• _TEXT SEGMENT_
++++++
Gupta et al.1 have made an interesting point regarding the higher prevalence of restless leg syndrome (RLS) and obstructive sleep apnea (OSA) in patients suffering from psoriasis. This link may be explained by increased autonomic activity which is a consequence of disrupted sleep and intermittent hypoxemia; these two conditions characterize patients with OSA. Moreover, they suggest that increased autonomic activity may be a risk factor for OSA and periodic limb movement disorder (PLMD).
In cases of related (ie, clustering) comorbidities, it is usually difficult to indicate unequivocally a cause-effect direction. Typically, arousals ending an apnea or hypopnea event lead to a surge in autonomic activity. On the other hand, we hypothesized that low grade inflammation related to central obesity and OSA can be a risk factor for psoriasis, thus explaining the higher prevalence of OSA in those with psoriasis.2 These two pathogenetical pathways are plausibly intertwined as IL-1 and TNF (macrophage derived cytokines of chronic inflammation) stimulate the hypothalamus leading to an increase in hypothalamic-pituitary-adrenal (HPA) axis activity (a negative feedback loop as cortisol mitigates production of inflammatory cytokines by macrophages) and stimulating the nucleus of the solitary tract resulting in high autonomic activity.3 Thus, a pathogenetic chain from OSA via high autonomic activity and inflammation leading to higher risk of psoriasis can be deducted. However, Gupta et al.1 in their letter suggested the reverse, ie, the high autonomic activity in psoriasis being the risk factor for OSA and PLMD, which was based on the review by Hirotsu et al.4 We agree that PLMD can be related causally to increased autonomic activity as observed in psoriasis and OSA. Nevertheless, how it can increase the risk of OSA if it is itself a consequence of OSA, was not clarified. In our opinion, it is not feasible; therefore, we would like to suggest another plausible mechanism that directly links psoriasis to OSA. Arousals related to symptoms of psoriasis (eg, itching and pain) lead to sleep disruption and sleep shallowing (increased prevalence of stage N1 sleep). In stage N1 sleep that is interrupted by arousals respiratory center output is unstable, and as a result, desynchronization of stimulation of the diaphragm and the muscles of the pharyngeal girdle mediated by the hypoglossal nerve can be observed. The lack of properly timed (ie, synchronized with diaphragm activity) stimulation of the pharyngeal girdle muscles can lead to pharyngeal collapse and apneas due to lowered pharyngeal pressure during inspiration. This phenomenon can be observed in the subgroup of patients with OSA who have numerous apneas occurring in stage N1 sleep which disappear abruptly if they fall into deeper sleep (stage N3).5
We agree with the authors that the relationship between OSA, PLMD and psoriasis may be bi-directional. However, the direction of OSA leading to a higher risk of psoriasis via inflammation is better documented and thus more probable.
++++++
• _STORED DATA_
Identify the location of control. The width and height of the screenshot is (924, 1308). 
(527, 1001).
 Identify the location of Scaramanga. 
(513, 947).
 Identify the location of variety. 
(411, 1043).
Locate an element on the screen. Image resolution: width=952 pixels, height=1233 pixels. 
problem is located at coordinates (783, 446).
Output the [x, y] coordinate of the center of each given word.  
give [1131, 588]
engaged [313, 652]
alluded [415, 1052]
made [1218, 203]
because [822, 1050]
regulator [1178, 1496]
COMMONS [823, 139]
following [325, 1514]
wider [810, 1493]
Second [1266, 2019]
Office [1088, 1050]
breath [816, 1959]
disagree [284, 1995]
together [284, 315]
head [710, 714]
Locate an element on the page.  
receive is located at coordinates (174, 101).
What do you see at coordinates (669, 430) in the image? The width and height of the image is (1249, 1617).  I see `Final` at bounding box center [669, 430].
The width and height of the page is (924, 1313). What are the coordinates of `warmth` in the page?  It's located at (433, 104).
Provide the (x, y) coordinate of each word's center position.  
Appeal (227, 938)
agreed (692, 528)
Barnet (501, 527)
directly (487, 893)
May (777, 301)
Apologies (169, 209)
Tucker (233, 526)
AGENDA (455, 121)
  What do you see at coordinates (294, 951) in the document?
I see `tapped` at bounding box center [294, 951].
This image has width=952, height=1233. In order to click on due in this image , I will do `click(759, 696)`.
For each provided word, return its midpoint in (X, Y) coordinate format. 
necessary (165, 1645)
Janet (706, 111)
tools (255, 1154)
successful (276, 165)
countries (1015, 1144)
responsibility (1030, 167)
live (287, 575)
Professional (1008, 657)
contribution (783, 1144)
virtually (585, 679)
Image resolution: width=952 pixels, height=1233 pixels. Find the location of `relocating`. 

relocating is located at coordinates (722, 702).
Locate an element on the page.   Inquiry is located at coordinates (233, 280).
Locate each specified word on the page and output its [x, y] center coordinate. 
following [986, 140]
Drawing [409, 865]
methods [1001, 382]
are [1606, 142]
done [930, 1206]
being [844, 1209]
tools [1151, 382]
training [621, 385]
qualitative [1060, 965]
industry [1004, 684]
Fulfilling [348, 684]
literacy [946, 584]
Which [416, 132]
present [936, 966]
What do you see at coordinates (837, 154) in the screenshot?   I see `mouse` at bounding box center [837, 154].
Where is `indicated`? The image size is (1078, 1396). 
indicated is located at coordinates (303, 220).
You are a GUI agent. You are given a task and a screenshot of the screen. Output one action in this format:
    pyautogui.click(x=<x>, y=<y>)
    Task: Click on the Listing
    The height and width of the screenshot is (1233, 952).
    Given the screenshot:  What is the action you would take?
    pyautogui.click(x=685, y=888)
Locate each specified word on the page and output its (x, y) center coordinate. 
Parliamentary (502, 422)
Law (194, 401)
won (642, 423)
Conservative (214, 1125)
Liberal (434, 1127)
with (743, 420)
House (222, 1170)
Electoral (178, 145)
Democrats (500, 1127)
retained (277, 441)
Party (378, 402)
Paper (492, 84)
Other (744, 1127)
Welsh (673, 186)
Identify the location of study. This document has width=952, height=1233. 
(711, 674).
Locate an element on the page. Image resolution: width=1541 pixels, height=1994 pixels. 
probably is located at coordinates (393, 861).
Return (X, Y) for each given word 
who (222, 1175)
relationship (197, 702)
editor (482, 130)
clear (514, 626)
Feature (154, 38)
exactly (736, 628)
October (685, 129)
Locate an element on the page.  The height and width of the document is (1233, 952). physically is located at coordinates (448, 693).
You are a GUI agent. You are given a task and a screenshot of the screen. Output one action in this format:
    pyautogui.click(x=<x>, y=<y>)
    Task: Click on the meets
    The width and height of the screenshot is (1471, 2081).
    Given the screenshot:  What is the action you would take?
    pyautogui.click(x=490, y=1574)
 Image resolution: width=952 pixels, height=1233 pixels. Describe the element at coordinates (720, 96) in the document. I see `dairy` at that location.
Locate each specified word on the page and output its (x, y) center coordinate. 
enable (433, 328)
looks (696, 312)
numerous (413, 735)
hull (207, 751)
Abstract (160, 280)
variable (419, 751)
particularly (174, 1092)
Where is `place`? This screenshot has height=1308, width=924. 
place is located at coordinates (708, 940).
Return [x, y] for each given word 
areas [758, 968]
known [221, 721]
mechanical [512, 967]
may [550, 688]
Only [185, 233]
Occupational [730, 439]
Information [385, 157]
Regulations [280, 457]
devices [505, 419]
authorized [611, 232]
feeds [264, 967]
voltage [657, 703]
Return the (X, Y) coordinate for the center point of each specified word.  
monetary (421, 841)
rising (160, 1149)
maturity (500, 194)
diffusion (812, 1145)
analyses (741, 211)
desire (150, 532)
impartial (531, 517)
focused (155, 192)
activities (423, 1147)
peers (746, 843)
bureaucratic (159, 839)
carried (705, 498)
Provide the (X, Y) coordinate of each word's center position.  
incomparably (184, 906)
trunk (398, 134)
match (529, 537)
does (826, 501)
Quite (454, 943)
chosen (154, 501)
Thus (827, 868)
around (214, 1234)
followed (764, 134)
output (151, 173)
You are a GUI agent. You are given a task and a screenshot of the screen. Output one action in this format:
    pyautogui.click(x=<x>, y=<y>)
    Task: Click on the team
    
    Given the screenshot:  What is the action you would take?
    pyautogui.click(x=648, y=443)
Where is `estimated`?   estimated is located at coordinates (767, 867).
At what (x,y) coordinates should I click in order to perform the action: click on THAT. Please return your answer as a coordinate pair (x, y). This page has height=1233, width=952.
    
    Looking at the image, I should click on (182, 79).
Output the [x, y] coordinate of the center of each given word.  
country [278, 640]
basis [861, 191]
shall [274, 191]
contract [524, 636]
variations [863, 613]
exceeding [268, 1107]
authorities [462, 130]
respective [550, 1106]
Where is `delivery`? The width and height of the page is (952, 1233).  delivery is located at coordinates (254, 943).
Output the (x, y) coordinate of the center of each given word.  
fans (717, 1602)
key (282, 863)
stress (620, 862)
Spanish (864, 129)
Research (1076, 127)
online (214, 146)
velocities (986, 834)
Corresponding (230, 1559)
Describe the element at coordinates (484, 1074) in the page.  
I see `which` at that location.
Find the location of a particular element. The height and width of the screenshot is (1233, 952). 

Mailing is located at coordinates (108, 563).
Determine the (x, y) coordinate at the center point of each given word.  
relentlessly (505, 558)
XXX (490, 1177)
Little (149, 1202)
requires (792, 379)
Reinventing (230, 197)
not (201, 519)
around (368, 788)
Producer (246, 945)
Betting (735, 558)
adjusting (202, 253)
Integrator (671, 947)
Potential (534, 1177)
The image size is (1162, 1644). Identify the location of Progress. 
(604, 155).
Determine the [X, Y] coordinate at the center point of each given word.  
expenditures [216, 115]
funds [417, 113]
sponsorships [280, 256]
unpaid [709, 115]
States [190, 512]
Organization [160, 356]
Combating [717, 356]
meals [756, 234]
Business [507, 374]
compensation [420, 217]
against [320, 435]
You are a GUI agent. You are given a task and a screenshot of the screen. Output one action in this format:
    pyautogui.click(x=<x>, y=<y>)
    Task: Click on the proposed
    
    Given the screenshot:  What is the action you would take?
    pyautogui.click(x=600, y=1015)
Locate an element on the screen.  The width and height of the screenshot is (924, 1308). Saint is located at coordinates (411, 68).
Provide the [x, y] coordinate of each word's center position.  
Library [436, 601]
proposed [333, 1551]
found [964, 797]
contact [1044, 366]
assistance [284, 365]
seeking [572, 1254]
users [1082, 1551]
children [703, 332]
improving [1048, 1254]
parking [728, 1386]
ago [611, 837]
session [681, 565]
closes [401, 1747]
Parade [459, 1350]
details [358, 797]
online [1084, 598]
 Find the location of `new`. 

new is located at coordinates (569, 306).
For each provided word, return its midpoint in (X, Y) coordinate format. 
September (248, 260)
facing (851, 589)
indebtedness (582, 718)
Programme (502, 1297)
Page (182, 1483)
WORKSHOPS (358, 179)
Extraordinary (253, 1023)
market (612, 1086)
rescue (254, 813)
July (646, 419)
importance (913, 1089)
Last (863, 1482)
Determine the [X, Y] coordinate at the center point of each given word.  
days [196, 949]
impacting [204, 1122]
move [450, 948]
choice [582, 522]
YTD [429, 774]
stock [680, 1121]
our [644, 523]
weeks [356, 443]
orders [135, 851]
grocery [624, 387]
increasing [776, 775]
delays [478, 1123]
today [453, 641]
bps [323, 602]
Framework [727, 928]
++++++
Please list every abbreviation that the text on psoriasis and sleep apnea above spells out in full, each with its full form.

• _ANSWER SECTION_
- RLS: restless leg syndrome
- OSA: obstructive sleep apnea
- PLMD: periodic limb movement disorder
- HPA: hypothalamic-pituitary-adrenal